Quem não dispõe de parentela com biblioteca guia-se apenas pela promoção e pelo que está à vista – e se o que está à vista são esses livros, lá os compra, até que desiste.
Generaliza-se então a ideia de que a literatura está, também ela, em crise – o que não é verdade. A literatura encontra cada vez menos espaço nos programas editoriais: as traduções têm decrescido em todo o mundo e, quando se publica ou traduz, escolhe-se a última novidade dita 'polémica' ou o mais jovem e belo dos jovens e belos escritores.
Há anos, depois de ter publicado no Brasil um romance que correu bem, recusei-me a assinar um segundo contrato sem que primeiro a editora contratasse um livro de Agustina Bessa-Luís.
A editora em causa estava a lançar uma colecção de autores portugueses que não incluía nenhum escritor com mais de 50 anos, alegando dificuldade em interessar os meios de comunicação por gente mais velha, cujas rugas arredariam o glamour das capas de revista e dos canais de televisão.
Além disso, parecia-lhes que os escritores de maior idade não estariam disponíveis para viagens nem para digressões de promoção dos livros.
Não era esse o caso de Agustina, grandiosa viajante e de uma curiosidade infinita.
Este tipo de 'argumentação', reles, preguiçoso e terrorista, tem conduzido ao decréscimo do número de leitores pelo mundo fora: depois de lerem meia-dúzia de livros que são mais do mesmo, as pessoas desistem, compreensivelmente.

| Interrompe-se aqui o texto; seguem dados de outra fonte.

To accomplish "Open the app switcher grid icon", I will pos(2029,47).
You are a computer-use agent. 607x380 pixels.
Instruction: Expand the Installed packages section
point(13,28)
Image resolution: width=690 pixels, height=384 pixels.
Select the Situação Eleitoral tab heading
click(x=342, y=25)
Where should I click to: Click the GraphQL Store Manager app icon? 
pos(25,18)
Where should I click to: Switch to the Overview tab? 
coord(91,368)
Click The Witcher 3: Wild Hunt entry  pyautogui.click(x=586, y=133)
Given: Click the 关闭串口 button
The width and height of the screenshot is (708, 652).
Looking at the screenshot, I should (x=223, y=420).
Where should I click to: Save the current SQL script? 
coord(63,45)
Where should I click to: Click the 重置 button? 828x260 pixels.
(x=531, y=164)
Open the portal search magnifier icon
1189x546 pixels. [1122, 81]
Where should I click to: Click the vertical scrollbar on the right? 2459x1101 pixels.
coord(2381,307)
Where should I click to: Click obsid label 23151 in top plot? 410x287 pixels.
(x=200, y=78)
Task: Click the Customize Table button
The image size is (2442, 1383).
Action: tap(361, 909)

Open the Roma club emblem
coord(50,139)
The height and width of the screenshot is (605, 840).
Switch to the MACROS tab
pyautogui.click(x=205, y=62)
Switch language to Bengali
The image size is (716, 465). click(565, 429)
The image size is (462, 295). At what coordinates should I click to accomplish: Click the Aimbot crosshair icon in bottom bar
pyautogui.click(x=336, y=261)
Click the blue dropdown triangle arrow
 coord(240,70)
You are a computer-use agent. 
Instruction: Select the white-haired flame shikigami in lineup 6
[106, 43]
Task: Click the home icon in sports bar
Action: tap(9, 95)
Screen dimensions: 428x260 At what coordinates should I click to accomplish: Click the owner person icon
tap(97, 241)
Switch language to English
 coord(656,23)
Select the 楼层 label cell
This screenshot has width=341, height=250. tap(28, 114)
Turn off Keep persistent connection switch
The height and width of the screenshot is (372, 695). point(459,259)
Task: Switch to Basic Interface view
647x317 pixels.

Depois diz-se que a culpa é da internet e da crise.
Consegui que se publicasse Vale Abraão, e a editora acabou por me agradecer, porque logo a seguir Agustina ganhou o Prémio Camões. Mas nunca mais se publicaram livros dela no Brasil, e já lá vai mais de uma década. Dizem que é uma autora 'difícil'. A literatura não nasceu para repetir o fácil; quem assim pensa, deve mudar de ramo. Conheço jovens e gente de poucos estudos que mudou de vida por ter lido Agustina. E penso nos que não conheço e aos quais não é dada sequer a hipótese de a conhecer.
Perguntarão: onde está o puro sexo anunciado no título? Na literatura, amigos. Experimentem.